(Data entries)
----

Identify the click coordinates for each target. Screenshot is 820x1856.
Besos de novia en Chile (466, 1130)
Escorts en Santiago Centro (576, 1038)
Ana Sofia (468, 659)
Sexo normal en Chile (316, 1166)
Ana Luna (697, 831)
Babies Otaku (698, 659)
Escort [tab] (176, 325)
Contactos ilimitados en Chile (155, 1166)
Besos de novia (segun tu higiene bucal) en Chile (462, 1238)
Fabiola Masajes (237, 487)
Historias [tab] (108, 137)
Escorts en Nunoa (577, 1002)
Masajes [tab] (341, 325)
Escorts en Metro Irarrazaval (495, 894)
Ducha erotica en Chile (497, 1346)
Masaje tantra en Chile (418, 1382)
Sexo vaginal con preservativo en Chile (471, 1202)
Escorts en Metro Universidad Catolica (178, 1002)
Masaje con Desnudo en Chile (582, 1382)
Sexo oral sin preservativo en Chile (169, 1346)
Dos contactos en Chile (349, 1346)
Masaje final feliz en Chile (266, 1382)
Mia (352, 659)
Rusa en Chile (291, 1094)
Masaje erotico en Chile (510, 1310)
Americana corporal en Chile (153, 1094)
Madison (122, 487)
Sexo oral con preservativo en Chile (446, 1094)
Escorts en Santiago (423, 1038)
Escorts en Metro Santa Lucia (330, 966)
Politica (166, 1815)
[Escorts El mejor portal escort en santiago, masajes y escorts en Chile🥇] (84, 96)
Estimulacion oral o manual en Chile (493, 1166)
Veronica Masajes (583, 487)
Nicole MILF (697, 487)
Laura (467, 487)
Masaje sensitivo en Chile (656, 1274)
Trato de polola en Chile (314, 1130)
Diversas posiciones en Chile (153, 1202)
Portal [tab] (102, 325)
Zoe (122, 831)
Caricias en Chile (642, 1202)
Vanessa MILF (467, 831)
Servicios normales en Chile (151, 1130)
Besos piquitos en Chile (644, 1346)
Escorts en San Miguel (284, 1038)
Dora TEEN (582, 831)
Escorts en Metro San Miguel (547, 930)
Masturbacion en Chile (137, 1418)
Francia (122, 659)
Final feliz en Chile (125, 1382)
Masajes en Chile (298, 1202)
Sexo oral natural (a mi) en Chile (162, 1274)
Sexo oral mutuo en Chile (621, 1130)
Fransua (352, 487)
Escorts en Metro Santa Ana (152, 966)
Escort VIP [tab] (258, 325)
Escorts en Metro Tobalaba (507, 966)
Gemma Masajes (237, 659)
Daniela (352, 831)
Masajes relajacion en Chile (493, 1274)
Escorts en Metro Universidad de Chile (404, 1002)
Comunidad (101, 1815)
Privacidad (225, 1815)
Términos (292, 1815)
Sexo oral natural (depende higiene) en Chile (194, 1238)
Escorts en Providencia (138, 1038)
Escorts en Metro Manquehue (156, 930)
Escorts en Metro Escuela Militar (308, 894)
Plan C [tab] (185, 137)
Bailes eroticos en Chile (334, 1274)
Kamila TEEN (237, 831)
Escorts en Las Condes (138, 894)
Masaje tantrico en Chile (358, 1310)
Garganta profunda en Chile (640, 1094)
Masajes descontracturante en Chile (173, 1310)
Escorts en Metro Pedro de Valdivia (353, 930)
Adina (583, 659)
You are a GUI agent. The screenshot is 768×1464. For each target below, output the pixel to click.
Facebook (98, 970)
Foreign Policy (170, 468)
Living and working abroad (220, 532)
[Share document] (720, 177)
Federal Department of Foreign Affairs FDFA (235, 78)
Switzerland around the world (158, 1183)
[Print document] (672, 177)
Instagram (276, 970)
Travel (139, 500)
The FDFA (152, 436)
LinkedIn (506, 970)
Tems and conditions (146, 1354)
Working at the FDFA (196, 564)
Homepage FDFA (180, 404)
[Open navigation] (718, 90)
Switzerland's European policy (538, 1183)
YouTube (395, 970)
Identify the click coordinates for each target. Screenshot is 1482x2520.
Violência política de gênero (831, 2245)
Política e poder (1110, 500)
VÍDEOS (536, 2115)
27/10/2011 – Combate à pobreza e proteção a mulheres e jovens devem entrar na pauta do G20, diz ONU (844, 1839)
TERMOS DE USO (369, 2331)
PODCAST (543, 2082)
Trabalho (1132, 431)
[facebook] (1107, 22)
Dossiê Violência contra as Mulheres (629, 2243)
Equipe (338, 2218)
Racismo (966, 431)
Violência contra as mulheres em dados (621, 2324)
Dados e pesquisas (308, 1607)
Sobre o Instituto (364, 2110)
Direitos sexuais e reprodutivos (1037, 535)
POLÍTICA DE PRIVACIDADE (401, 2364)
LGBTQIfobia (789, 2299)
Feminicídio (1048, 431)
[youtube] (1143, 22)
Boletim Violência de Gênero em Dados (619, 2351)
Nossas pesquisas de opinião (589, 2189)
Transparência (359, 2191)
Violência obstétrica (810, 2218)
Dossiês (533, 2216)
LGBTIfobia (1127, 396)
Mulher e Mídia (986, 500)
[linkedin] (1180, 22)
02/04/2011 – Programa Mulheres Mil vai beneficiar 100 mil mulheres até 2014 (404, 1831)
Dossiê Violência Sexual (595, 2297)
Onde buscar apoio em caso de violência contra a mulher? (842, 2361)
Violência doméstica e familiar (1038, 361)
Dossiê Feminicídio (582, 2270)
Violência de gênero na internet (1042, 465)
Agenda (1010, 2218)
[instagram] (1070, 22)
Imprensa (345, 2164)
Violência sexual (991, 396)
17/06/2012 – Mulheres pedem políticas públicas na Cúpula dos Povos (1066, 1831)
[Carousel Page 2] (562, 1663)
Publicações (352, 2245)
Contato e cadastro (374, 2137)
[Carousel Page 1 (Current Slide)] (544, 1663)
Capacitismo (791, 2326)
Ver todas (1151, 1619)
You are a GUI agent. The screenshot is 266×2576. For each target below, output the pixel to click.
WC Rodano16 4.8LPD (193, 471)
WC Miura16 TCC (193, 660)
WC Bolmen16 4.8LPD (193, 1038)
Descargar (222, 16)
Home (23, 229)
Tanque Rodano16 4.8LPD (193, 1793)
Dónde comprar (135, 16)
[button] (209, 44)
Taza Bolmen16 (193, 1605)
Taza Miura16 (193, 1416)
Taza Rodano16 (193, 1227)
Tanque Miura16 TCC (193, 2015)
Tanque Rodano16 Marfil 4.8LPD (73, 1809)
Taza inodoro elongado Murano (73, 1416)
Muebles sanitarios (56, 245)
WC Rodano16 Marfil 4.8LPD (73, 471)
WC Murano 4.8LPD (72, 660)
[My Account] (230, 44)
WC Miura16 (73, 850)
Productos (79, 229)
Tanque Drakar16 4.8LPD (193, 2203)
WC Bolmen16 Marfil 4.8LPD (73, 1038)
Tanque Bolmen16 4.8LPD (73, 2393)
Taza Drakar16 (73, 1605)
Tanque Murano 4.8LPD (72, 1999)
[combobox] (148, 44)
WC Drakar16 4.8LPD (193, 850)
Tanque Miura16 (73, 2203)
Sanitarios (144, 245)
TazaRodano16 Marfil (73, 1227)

----

_Description of the task_: Both the line containing "17/06/2012 – Mulheres" and the line containing "Productos (79, 229)" belong in the answer. Print them and every line above that falls between them exactly, and no others.

_Written answer_:
17/06/2012 – Mulheres pedem políticas públicas na Cúpula dos Povos (1066, 1831)
[Carousel Page 2] (562, 1663)
Publicações (352, 2245)
Contato e cadastro (374, 2137)
[Carousel Page 1 (Current Slide)] (544, 1663)
Capacitismo (791, 2326)
Ver todas (1151, 1619)
You are a GUI agent. The screenshot is 266×2576. For each target below, output the pixel to click.
WC Rodano16 4.8LPD (193, 471)
WC Miura16 TCC (193, 660)
WC Bolmen16 4.8LPD (193, 1038)
Descargar (222, 16)
Home (23, 229)
Tanque Rodano16 4.8LPD (193, 1793)
Dónde comprar (135, 16)
[button] (209, 44)
Taza Bolmen16 (193, 1605)
Taza Miura16 (193, 1416)
Taza Rodano16 (193, 1227)
Tanque Miura16 TCC (193, 2015)
Tanque Rodano16 Marfil 4.8LPD (73, 1809)
Taza inodoro elongado Murano (73, 1416)
Muebles sanitarios (56, 245)
WC Rodano16 Marfil 4.8LPD (73, 471)
WC Murano 4.8LPD (72, 660)
[My Account] (230, 44)
WC Miura16 (73, 850)
Productos (79, 229)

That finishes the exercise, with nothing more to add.